- USD/CAD remained well within the previous day’s broader trading range.
- A subdued USD failed to impress bulls or provide any meaningful impetus.
- A modest uptick in oil prices underpinned the loonie and might cap gains.
The USD/CAD pair edged higher during the early European session, albeit remained well within the previous day's broader trading range, just above mid-1.3600s.
A combination of diverging forces failed to provide any meaningful impetus, or assist the pair to build on this week's goodish rebound from the very important 200-day SMA – levels below the key 1.3500 psychological mark.
The US dollar was seen consolidating its gains recorded over the past two trading sessions. Meanwhile, growing worries about a surge in new coronavirus cases continued underpinning the greenback's safe-haven demand.

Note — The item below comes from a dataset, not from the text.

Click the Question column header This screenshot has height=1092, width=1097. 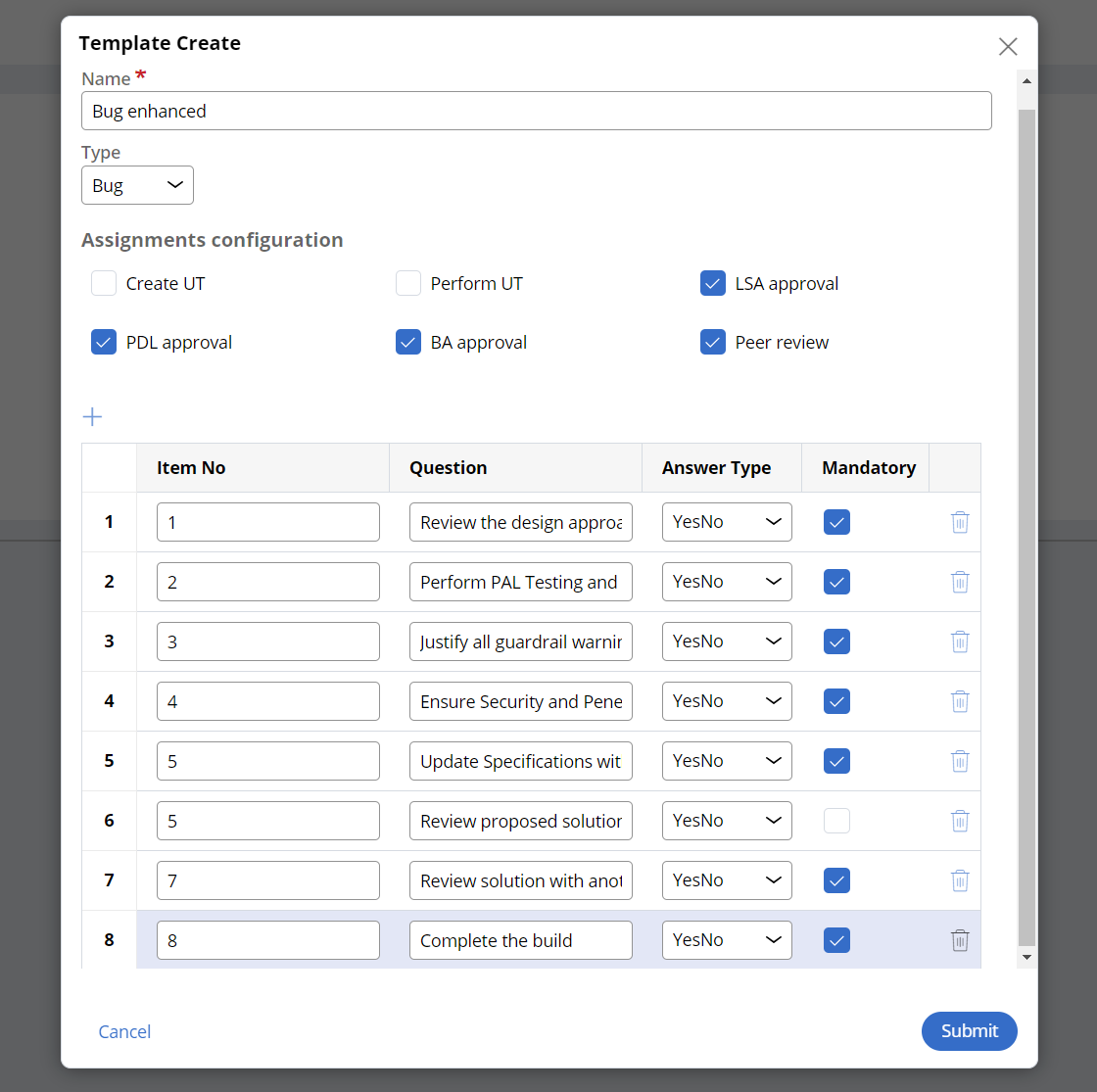pyautogui.click(x=448, y=468)
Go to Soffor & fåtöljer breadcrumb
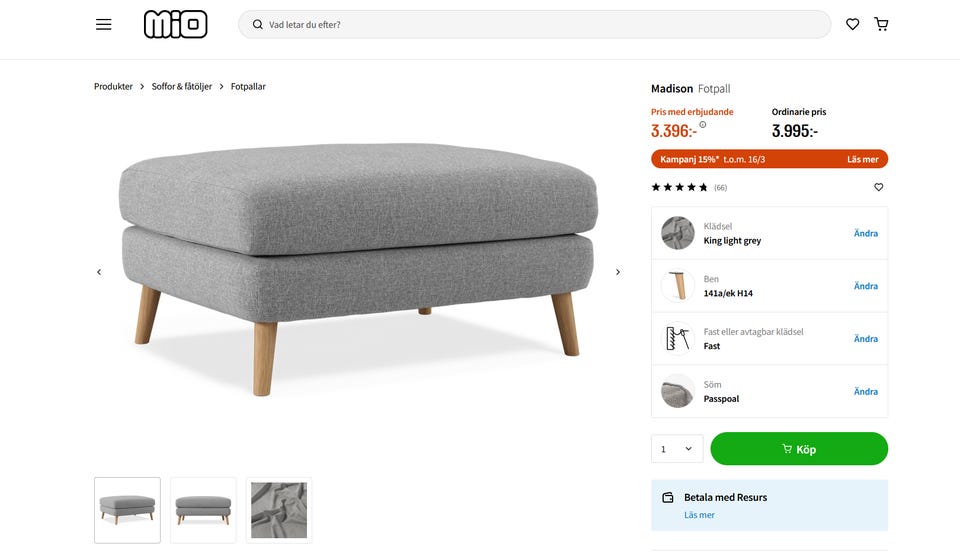Screen dimensions: 960x553 point(182,87)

The supporting factor, to some extent, was negated by a modest intraday uptick in crude oil prices, which extended some support to the commodity-linked currency – the loonie – and capped the upside for the USD/CAD pair.
Looking at the technical picture, the USD/CAD pair this week broke through a one-week-old descending trend-line resistance near the 1.3600 mark. The breakout might have already shifted the near-term bias in favour of bulls.
However, it prudent to wait for some strong follow-through buying, possibly beyond last week's swing high near the 1.3685 region, before bullish traders start positioning for any further near-term appreciating move.
Market participants now look forward to second-tier US macro data for some impetus. Friday's US economic docket features the release of Core PCE Price Index, Personal Income/Spending data and revised June Michigan Consumer Sentiment Index.